Interrogé par le président sur ce message très embarrassant, Lanoir explique ne pas en être l’auteur. Un "savant montage", tente l’accusé. "Je ne dis pas que ce n’est pas ma voix", précise-t-il face à la cour en replaçant ses lunettes, "mais aujourd'hui il y a l’intelligence artificielle…". Pendant l’instruction, un expert informatique l’a pourtant bel et bien identifié comme l’administrateur de ce compte, rappelle le président de la cour. Dans son box, Lanoir se lève et s’insurge: "La victime n’est même pas juive!". Il prétend ne pas être raciste. Mais quid de son ami proche qui le dit farouchement antisémite en procédure? "Un homme drogué au dernier degré, alcoolique du matin au soir…", évacue-t-il.

Sur d’autres vidéos récupérées par les enquêteurs, ce quinquagénaire qui a grandi dans une cité de Vesoul exprimait sa colère face à la supposée inaction de la police française dans les banlieues.
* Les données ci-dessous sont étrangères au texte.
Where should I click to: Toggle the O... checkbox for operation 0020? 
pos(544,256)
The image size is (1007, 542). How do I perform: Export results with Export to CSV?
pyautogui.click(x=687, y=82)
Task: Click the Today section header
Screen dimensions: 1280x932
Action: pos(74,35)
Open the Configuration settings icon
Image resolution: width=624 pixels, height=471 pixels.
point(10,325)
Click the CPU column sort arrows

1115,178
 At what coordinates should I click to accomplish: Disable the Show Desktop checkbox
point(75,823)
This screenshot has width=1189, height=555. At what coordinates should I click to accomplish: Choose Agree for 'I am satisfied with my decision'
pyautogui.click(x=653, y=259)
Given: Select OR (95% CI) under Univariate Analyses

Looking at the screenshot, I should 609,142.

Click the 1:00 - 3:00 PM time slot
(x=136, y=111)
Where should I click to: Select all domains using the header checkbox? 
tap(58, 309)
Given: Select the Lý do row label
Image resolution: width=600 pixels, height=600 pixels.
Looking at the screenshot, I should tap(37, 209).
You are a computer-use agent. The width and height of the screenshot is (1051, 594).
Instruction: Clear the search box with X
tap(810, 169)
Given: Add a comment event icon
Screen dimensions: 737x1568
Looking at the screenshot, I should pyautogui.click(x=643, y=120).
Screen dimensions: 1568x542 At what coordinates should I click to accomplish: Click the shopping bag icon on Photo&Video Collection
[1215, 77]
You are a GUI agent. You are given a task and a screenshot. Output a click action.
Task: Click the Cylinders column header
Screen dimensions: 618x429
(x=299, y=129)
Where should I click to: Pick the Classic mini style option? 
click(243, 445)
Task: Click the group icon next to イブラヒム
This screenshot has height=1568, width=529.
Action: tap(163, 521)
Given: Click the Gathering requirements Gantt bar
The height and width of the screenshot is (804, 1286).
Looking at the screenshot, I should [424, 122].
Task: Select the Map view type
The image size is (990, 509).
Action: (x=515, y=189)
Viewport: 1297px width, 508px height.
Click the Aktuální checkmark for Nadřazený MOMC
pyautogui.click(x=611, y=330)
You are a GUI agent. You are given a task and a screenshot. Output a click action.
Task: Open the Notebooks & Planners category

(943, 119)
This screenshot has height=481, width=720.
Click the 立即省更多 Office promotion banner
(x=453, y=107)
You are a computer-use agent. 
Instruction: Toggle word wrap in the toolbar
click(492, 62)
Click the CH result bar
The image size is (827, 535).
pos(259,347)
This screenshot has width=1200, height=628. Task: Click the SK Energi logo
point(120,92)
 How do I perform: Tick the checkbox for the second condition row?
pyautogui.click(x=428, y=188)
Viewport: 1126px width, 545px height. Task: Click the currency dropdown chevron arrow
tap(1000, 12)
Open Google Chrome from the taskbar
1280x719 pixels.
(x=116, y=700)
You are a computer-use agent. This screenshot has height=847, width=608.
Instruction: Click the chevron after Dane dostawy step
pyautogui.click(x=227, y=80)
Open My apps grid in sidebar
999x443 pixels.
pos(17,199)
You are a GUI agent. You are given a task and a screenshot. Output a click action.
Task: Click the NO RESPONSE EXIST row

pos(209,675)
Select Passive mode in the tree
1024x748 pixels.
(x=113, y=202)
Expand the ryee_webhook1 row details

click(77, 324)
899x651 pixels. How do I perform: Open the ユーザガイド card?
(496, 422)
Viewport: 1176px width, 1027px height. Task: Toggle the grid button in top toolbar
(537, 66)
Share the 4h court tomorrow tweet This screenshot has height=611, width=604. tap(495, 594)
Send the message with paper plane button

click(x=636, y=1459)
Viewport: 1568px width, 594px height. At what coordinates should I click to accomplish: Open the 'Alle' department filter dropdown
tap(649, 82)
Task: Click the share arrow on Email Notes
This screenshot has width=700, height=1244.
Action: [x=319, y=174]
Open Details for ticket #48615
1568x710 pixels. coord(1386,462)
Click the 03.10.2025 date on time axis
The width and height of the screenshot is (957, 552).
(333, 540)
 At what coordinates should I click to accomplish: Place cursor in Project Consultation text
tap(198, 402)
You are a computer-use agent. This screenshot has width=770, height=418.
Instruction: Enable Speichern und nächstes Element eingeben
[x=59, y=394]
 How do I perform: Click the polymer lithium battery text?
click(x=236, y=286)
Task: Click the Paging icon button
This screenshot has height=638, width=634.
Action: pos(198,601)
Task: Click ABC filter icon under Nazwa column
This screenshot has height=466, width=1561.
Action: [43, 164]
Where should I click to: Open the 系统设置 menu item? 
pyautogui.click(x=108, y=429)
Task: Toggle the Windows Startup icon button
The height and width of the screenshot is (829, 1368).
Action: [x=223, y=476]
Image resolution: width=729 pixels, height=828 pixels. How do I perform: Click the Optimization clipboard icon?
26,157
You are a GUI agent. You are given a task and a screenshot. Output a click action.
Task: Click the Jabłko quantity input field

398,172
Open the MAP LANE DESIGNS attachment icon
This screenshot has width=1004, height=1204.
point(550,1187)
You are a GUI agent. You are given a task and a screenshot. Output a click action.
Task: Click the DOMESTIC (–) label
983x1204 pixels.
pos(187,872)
Il estimait avoir subi le racisme des jeunes "beurs" et disait avoir quitté la France à cause "des racailles".

Dénonçant la médiatisation du procès et la presse qui le présente comme un "facho", Martial Lanoir cite le Dalaï-lama: "Je dirais qu’un arbre qui tombe ça fait beaucoup plus de bruit qu’une forêt qui pousse". Le président, dubitatif, annonce une suspension d’audience en guise de réponse. 

Théories du complot

C’est la personnalité d’un conspirationniste maladif qui a été longuement décrite ce mardi par la cour. Un complotiste qui considère souffrir de "sclérose en plaques" à la suite d’une vaccination. Qui a été condamné pour avoir tagué le slogan "Fausse pandémie, vraie dictature" sur le mur d’une école à Paris. Qui a dénoncé, dans l’émission Touche pas à mon poste, "l’injection expérimentale" que constituerait le vaccin contre la Covid-19. Qui nie les attentats islamistes qui ont frappé la France depuis 2015 et considère que les services secrets les auraient fomentés afin de provoquer une guerre civile en France.

Mais rien de tout ça ne justifie de le qualifier de "complotiste", assure Martial Lanoir. Il préfère se décrire comme un "cosmopolite". Surtout, il réfute catégoriquement le terme de "nationaliste" (qu’il utilisait pourtant lui-même en garde à vue): "Ce terme évoque la guerre, moi je préfère analyser les choses et les recouper".

S’il a beaucoup été question de racisme, le mobile raciste n’a pas été été retenu par l’instruction. Aucun élément n’a permis, selon l’ordonnance de mise en accusation, de démontrer que l’acte reproché à Martial Lanoir "résulterait de l'origine ou de la couleur de peau des intéressés". Il encourt 30 ans de réclusion. Suite des débats mercredi.